Abstract: Background: In India, high mortality and morbidity rates of human rabies is observed. Hence, a structured surveillance system is yet to be put in place for public health discussion.
Objective: The primary objective of this research study is to develop an accurate and reliable forecasting model for predicting the number of animal bites at the Territory Care Hospital located in Agartala, Tripura i.e., Agartala Government Medical College (AGMC) over the period June 2023 to May 2025. This endeavour aims to facilitate healthcare planning, resource allocation, and effective response to animal-related incidents, ultimately enhancing public health and safety in the region.
Methods and Materials: In this research, primary data have been collected from the Anti Rabies Vaccination (ARV) clinic of Agartala Government Medical College (AGMC), Agartala, Tripura West spanning April 2018 to May 2023 underwent rigorous cleaning, eliminating inconsistencies, duplicates, and outliers. The data was structured chronologically and organized by various regions in Tripura. For forecasting animal bites, a SARIMA (Seasonal Autoregressive Integrated Moving Average) model was meticulously tuned for optimal performance, considering parameters such as differencing order, autoregressive and moving average terms, and seasonal components. Model validation encompassed techniques like cross-validation, out-of-sample testing, and diagnostic checks. This holistic approach aims to provide a robust forecasting tool for predicting animal bites in different places of Tripura state over the period June 2023 to May 2025, thereby aiding healthcare planning and proactive measures to mitigate animal bite incidents in the region.

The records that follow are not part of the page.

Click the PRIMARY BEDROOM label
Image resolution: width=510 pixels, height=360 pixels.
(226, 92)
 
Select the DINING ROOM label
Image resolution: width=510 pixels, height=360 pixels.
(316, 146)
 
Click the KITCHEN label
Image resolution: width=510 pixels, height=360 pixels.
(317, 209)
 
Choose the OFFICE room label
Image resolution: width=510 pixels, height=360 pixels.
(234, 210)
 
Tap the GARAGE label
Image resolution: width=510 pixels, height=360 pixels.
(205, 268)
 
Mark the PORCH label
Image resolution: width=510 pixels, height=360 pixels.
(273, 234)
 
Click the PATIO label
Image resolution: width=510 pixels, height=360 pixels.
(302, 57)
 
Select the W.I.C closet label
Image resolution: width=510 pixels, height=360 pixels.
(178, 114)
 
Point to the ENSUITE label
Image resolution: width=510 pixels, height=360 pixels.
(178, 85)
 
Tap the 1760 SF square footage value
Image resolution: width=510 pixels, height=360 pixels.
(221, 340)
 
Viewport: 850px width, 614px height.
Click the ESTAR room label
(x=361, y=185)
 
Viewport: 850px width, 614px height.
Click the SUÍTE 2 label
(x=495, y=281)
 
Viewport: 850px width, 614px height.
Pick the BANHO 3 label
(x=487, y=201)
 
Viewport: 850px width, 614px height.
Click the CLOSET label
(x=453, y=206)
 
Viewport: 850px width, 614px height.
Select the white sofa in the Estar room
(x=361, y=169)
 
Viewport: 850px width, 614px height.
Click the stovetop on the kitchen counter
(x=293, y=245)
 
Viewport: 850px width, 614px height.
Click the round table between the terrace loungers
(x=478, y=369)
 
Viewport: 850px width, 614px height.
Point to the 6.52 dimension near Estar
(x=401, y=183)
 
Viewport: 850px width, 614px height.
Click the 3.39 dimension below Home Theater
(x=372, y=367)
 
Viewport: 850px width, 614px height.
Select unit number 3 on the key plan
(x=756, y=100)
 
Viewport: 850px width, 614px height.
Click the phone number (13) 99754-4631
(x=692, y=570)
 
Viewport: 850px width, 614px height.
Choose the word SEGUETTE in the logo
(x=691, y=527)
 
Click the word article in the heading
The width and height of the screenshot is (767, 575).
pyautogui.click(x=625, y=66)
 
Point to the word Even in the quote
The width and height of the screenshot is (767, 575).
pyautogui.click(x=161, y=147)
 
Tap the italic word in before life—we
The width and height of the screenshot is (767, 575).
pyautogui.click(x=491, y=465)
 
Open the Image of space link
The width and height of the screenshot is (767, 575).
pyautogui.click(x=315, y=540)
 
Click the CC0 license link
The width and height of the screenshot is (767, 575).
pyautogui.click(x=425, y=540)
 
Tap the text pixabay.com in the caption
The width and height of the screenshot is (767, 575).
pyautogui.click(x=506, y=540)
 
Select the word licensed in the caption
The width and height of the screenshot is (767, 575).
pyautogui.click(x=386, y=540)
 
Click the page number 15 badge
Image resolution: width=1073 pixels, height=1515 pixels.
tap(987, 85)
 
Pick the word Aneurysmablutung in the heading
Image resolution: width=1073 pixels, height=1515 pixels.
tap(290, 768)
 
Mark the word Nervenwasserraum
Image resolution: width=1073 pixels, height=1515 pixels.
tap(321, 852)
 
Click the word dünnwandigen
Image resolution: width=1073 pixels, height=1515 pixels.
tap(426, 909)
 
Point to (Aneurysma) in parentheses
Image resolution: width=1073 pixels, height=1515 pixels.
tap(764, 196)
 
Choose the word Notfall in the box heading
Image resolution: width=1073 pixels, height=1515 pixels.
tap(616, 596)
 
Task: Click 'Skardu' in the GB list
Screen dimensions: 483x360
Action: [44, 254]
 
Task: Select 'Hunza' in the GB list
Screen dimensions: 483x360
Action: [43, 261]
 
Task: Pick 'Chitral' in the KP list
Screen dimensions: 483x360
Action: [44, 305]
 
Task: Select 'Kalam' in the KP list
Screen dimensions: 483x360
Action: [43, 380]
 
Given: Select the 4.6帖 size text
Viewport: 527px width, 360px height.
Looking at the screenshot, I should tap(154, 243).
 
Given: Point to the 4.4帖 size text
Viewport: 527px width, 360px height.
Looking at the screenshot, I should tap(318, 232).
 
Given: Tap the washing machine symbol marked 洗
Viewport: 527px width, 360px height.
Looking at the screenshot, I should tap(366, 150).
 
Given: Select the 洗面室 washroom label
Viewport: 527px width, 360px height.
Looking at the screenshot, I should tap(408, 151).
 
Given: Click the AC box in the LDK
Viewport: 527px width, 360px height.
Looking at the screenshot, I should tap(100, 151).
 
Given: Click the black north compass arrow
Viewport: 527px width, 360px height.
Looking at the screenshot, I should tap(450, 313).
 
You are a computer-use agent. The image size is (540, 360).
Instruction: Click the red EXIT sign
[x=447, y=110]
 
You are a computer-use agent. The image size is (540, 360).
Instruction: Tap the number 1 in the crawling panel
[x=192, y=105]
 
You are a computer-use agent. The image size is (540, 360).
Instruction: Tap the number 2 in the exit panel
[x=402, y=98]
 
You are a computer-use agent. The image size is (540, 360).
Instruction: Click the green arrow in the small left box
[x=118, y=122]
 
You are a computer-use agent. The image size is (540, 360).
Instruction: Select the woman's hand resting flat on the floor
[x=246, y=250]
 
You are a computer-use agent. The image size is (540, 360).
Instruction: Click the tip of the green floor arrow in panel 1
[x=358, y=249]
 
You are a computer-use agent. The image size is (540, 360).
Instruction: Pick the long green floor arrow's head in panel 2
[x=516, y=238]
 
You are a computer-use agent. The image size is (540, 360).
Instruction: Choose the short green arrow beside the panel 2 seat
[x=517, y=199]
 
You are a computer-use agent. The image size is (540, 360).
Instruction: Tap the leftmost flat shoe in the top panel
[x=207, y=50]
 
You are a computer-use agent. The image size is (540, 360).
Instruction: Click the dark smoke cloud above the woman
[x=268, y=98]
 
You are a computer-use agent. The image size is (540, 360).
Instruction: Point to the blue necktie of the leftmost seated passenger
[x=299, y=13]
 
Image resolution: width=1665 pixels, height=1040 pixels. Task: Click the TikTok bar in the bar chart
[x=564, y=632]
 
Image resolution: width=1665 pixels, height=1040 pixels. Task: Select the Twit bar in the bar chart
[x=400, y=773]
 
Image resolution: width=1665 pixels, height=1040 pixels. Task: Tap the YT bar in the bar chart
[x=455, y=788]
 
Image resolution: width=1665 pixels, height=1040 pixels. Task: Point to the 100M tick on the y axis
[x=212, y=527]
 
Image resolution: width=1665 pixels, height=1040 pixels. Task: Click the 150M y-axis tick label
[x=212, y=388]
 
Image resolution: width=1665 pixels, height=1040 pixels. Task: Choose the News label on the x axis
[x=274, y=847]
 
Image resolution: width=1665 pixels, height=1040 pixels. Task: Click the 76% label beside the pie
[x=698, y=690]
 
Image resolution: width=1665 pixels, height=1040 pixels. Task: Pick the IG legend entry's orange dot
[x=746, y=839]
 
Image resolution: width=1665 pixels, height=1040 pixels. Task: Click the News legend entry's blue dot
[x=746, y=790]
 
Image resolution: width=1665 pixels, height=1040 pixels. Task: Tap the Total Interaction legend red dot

Results: This research paper employs time series analysis techniques to forecast animal bite incidents over the course of 24 months, spanning the period June 2023 to May 2025. The study establishes the stationarity of the time series data through the Augmented Dickey-Fuller (ADF) and Kwiatkowski-Phillips-Schmidt-Shin (KPSS) tests, while confirming that residuals are normally distributed and independent. Utilizing the ARIMA function, the paper presents a robust forecasting model. The findings hold significance for animal control and public health, offering insights into expected trends and assisting in safety planning.